Alla manifestazione organizzata dall’Arcigay anche il Pd, Raimondi e i grillini

CHIETI. Centocinquanta persone, per lo più giovani e rappresentanti politici del Pd, di L’Altra Chieti e del Movimento 5 Stelle, hanno dato vita, ieri pomeriggio in Largo Martiri della Libertà, all’iniziativa in favore delle unioni civili denominata “Svegliatitalia” che è andata in scena, contemporaneamente, in 72 piazze italiane. Nel capoluogo teatino la protesta nei confronti del governo non riesce ancora a tramutare in legge il ddl Cirinnà è stata organizzata dall’Arcigay che è scesa in piazza per ribadire la necessità di disciplinare le unioni civili e i diritti delle coppie di fatto. Una battaglia sposata da moltissimi ragazzi che ieri, alle 15, si sono ritrovati nello slargo che fronteggia la sede della Carichieti.

Nel corso della manifestazione, che si è protratta per oltre un’ora, sono stati letti dei brani mentre, intorno alle 15 e 30, è stata simbolicamente suonata la sveglia al Governo con la sincronizzazione delle suonerie di telefonini che hanno destato tutto corso Marrucino.

Il Partito democratico si è presentato in forze all’appuntamento con i Giovani democratici, il capogruppo comunale Chiara Zappalorto, i consiglieri Alessio Di Iorio e Filippo Di Giovanni oltre ai segretari di circolo Pierluigi Barone e Santina Ferrante.

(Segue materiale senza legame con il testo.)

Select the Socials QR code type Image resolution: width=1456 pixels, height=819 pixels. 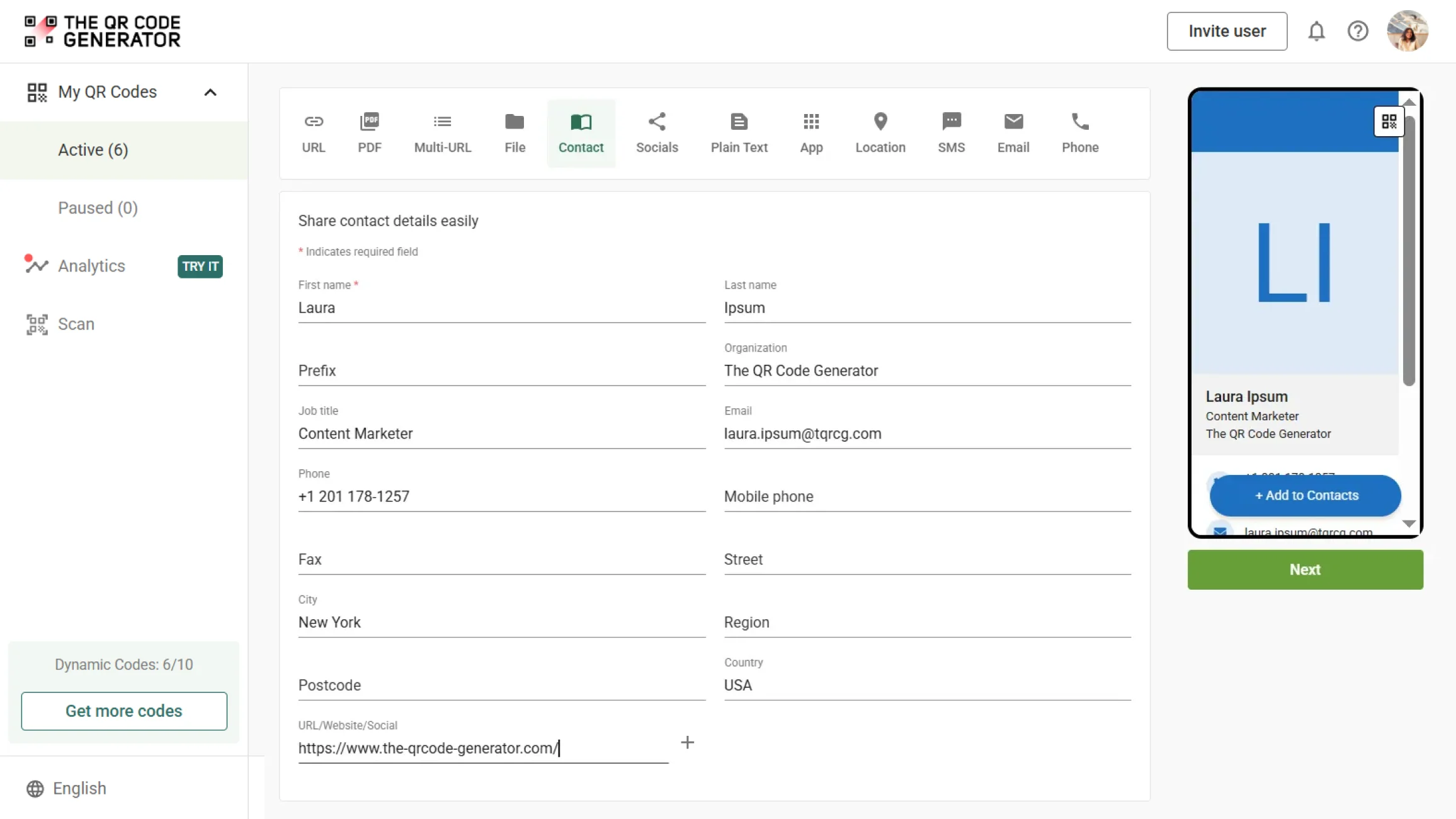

Presente anche L’Altra Chieti, in prima fila nella lotta all’istituzione delle unioni civili dal momento che il capogruppo del partito, Enrico Raimondi, ha depositato in Comune una mozione per chiedere l’istituzione del registro comunale delle unioni civili. Tra i presenti non sono passati inosservati gli esponenti del M5s con in testa il consigliere regionale Sara Marcozzi spalleggiata dai consiglieri comunali Ottavio Argenio e Manuela D’Arcangelo. (j.o.)